I closed my eyes and teleported behind another concrete pylon. The bomb detonated, shattering more glass. An alarm began to wail—and beneath that, I heard the bad Jane’s footsteps receding, and the sound of a stairwell door.
The stairs led back up to the casino level. By the time I got there, the bad Jane was out of sight. As I stood searching for some sign of which way she’d gone, a security guard approached me. I recognized him as the same guard who’d eyeballed me when I’d first entered the building, and I hesitated, not sure whether he was a Troop member, a Scary Clown, or a civilian.

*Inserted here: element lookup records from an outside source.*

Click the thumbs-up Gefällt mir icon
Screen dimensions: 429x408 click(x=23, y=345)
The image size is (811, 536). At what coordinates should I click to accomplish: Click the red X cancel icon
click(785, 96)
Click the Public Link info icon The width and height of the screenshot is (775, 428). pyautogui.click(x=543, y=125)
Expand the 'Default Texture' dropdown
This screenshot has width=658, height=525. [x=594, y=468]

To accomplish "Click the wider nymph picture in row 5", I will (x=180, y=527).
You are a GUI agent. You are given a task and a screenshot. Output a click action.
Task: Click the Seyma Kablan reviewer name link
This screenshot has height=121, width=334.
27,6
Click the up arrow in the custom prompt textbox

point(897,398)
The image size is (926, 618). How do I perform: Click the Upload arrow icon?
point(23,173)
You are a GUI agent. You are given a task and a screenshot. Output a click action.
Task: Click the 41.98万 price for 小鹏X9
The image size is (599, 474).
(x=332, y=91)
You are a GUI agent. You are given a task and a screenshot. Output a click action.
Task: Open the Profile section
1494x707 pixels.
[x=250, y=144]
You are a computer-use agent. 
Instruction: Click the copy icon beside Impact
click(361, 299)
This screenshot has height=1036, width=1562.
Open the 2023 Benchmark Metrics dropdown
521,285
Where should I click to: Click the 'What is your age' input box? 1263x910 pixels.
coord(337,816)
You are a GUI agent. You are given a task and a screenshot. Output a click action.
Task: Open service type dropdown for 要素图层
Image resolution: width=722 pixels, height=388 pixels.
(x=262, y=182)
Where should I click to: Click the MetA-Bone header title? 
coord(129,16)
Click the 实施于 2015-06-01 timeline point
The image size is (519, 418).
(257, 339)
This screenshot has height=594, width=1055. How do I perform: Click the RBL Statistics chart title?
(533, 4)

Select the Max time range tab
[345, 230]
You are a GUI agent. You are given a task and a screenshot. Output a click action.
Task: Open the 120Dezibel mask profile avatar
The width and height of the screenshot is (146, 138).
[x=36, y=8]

A second security guard tackled me from behind. He locked an arm over my windpipe and tried to shove me up against the wall, but he was no bad Jane: I melted out from under his chokehold, reappeared behind him, and gave him a double shot of narcolepsy to the back of the head. Then I turned to deal with the first guard, but he’d already been knocked senseless by a burst of sound from a brass-belled Clown horn.
“Hello again, Jane,” Robert Love said. “Enjoying the rush?”
“Yes, actually…But you could have told me in advance.”
“What, and spoil the surprise? That wouldn’t be very tricky.” He giggled, but then his grin turned to a grimace. “Ouch!”
“Love?”
I was worried he’d been shot, but he didn’t fall down. He stretched out his arm, opening and closing his fist. “Must’ve pulled a muscle climbing out of the elevator…No matter. Listen: I’ve got Clowns on X-drugs guarding all the primary exits, but that will only delay her. You need to hunt her down before she finds another way out.”